Aidan Foster is the founder of Foster Interactive, our partner in designing and building many websites for B2B and higher education clients. This is part of a conversation he had with Brent Weaver of The Digital Agency Show podcast, where Aidan talked about the importance of putting User Experience (UX) at the front of the conversation about website development.
Q: What is user experience design?
A: UX design is when you identify the needs of your website’s audience and you identify the needs of your organization and you systematically find the overlap, where there is some boundary between those two things. That overlap is where people can solve their problems with your solution.
Q: Why should organizations focus on user experience design?
A: If you design a great-looking website but your clients or customers can’t easily find the content they want, because it isn’t organized according to their needs & goals, then the website isn’t effective.
It may even look great, but if it’s not meeting your business goals, and you are basically throwing away money. For example, you would not design a house without thinking about how people want to live within that house. The build will look very different for a couple than it would for an 8-person, multi-generational family. It’s the same with websites. We build websites with the users at the front of the conversation.
Q: When did you begin to think about UX as a primary concern?
A: UX came to the forefront in tandem with responsive design, around 1998. We had to begin building websites that would work on mobile and tablets, and it was a major paradigm shift. It wasn’t enough to simply scale a desktop site for mobile – we had to think about if people would access information differently on smaller devices. This was really the start of putting user needs into consideration as the “foundation” of a website.
Before this, we were a web development shop focused in Drupal and now we consider ourselves a UX shop at core core that most often builds sites in Drupal.
Q: What is your process for user experience design? And what if a client can’t afford it?
A: We’ve spent many years evolving our well-established process. We begin by doing research on the intended audiences, to try and understand them and build navigation structures that make sense to them. It can be as simple as sending an email survey to your clients or customers, if your budget is limited.
On bigger mandates we will do in-depth interviews with internal and external stakeholders. One particularly useful group to gain audience insights from is your customer service people, and we talk to them about what they are hearing, what the complaints calls are about or which support requests happen most often.
We will divide target audiences into ‘user personas,’ which are essentially fictitious characters, and dig deep into their unique wants and needs, and what content they will likely be interested in on the site. When it comes to the information architecture, we actually test the structure to back up our assumptions. This could involve tree testing, where we put test subjects representing each user persona through exercises to find a specific thing on the site (for example, if you are a university, we may ask the subject to find the contact information for a specific professor, or book a squash court at the athletic facility). We will see if they accomplish that goal and how quickly they do it.
* * * * * * *
TASKS TO CARRY OUT:
1. According to the UX interview, which group is especially useful for gaining audience insights?
2. Copy word for word the stretch of the UX interview from "Q: Why should" through "website isn’t effective.".

SUPPLIED RECORDS:
* * * * * * *
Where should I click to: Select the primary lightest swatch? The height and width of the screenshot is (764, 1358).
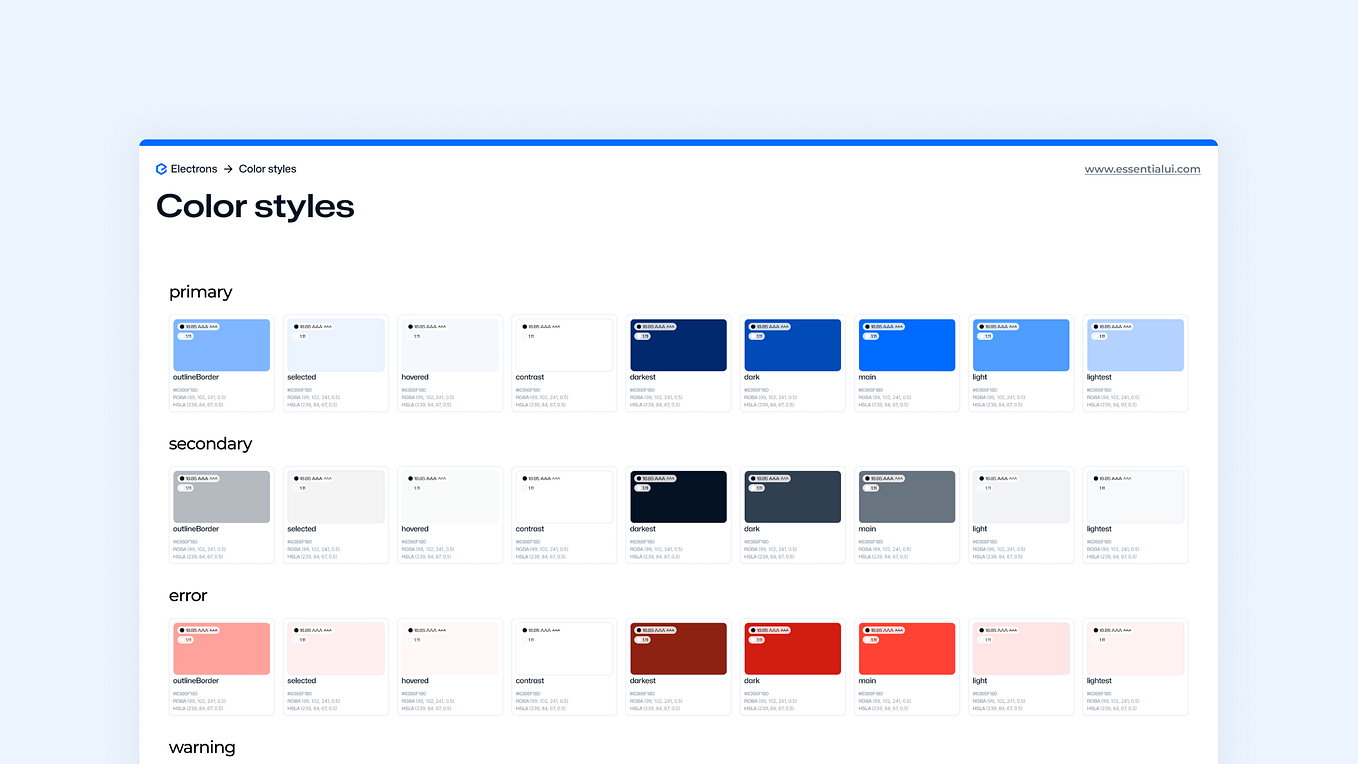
* * * * * * *
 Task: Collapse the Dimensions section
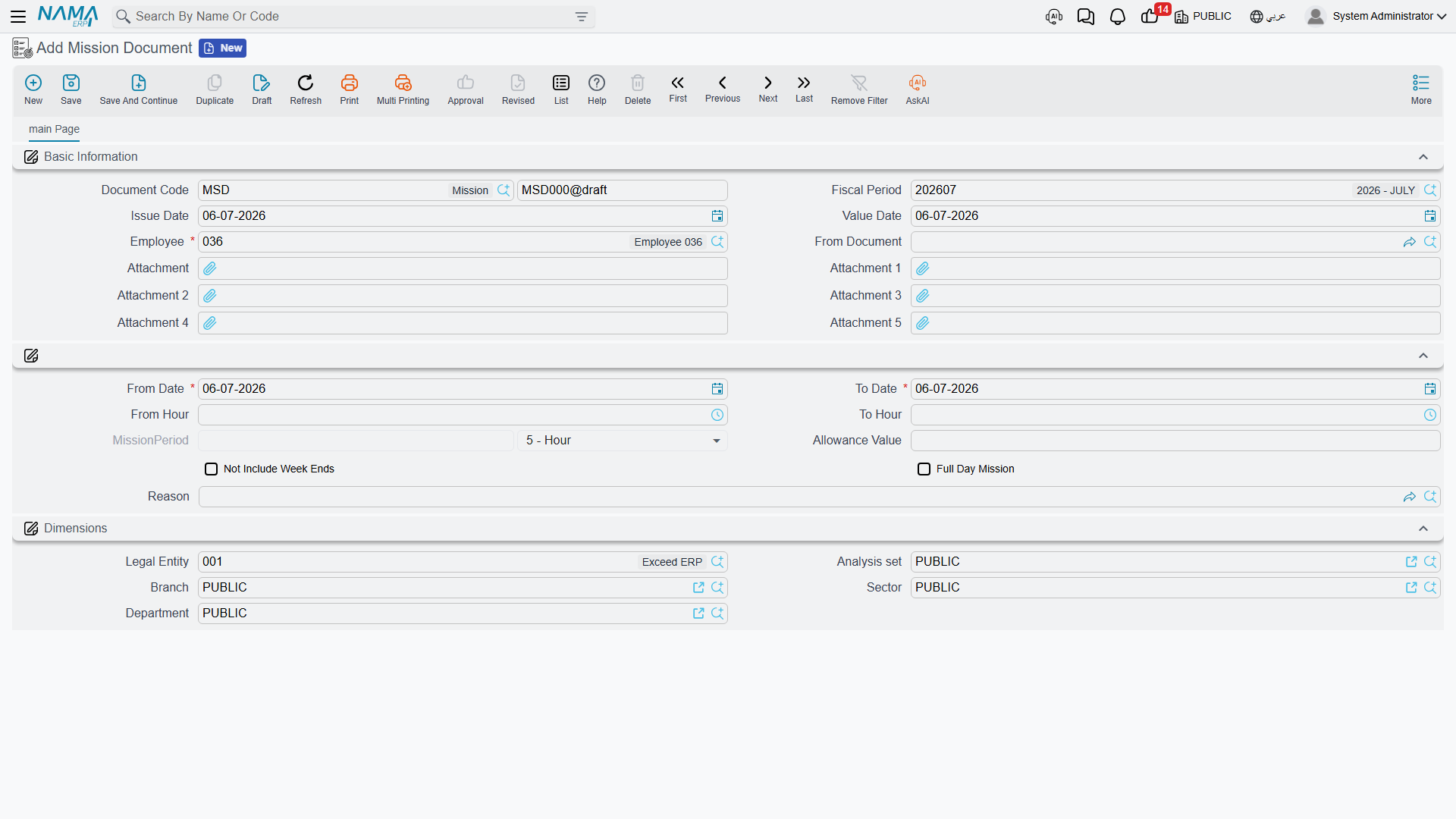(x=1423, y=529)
* * * * * * *
ANSWERS PER TASK:
1. Customer service people.

2.
Q: Why should organizations focus on user experience design?
A: If you design a great-looking website but your clients or customers can’t easily find the content they want, because it isn’t organized according to their needs & goals, then the website isn’t effective.